Collected data entries
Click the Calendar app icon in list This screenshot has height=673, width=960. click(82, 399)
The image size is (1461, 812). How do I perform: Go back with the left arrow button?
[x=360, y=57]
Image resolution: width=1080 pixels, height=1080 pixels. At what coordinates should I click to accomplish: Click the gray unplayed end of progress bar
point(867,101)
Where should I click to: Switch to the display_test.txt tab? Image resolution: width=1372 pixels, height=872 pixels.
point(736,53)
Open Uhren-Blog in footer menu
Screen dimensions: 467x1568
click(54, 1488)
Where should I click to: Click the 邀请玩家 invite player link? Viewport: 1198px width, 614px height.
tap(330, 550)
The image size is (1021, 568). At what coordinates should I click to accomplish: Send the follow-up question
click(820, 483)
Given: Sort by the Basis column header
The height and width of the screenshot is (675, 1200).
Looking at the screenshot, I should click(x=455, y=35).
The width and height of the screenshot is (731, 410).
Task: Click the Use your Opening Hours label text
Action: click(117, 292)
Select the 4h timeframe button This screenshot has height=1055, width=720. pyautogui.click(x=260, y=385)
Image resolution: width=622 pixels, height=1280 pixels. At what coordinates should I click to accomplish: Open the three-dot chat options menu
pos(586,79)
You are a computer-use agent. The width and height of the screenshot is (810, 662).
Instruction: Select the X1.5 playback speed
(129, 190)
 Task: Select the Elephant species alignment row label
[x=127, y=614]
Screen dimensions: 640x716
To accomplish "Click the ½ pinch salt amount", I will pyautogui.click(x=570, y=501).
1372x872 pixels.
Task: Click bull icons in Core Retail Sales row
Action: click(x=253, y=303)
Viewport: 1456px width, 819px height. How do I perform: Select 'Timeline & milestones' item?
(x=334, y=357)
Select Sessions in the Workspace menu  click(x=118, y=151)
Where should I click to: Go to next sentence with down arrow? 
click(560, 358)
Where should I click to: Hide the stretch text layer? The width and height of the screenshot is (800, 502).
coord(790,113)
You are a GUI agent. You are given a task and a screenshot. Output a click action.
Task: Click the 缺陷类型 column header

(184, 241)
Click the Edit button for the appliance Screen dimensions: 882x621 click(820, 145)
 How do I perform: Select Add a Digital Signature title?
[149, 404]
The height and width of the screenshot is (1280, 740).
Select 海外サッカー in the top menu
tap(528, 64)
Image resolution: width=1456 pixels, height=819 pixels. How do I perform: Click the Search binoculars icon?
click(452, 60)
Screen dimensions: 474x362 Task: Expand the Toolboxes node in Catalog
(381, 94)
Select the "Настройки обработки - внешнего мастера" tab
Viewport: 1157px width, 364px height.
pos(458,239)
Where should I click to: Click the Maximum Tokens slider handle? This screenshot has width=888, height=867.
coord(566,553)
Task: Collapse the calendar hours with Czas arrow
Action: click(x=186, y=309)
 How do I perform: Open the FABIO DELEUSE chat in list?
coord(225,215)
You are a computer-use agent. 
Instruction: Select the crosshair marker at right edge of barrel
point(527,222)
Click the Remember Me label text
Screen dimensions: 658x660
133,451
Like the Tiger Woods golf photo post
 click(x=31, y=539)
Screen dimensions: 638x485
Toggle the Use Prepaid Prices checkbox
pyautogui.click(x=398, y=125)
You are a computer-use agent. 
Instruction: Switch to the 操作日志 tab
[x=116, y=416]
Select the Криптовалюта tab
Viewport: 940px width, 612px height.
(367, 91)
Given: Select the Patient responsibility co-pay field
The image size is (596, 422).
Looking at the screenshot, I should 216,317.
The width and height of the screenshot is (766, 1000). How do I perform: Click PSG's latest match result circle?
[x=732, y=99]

● PROBLEM STATEMENT: Whenever a line in the entries holds the word "agent", copy that line.

● EXERCISE ANSWER:
You are a computer-use agent. The width and height of the screenshot is (810, 662).
You are a GUI agent. You are given a task and a screenshot. Output a click action.
You are a computer-use agent. 
You are a computer-use agent. 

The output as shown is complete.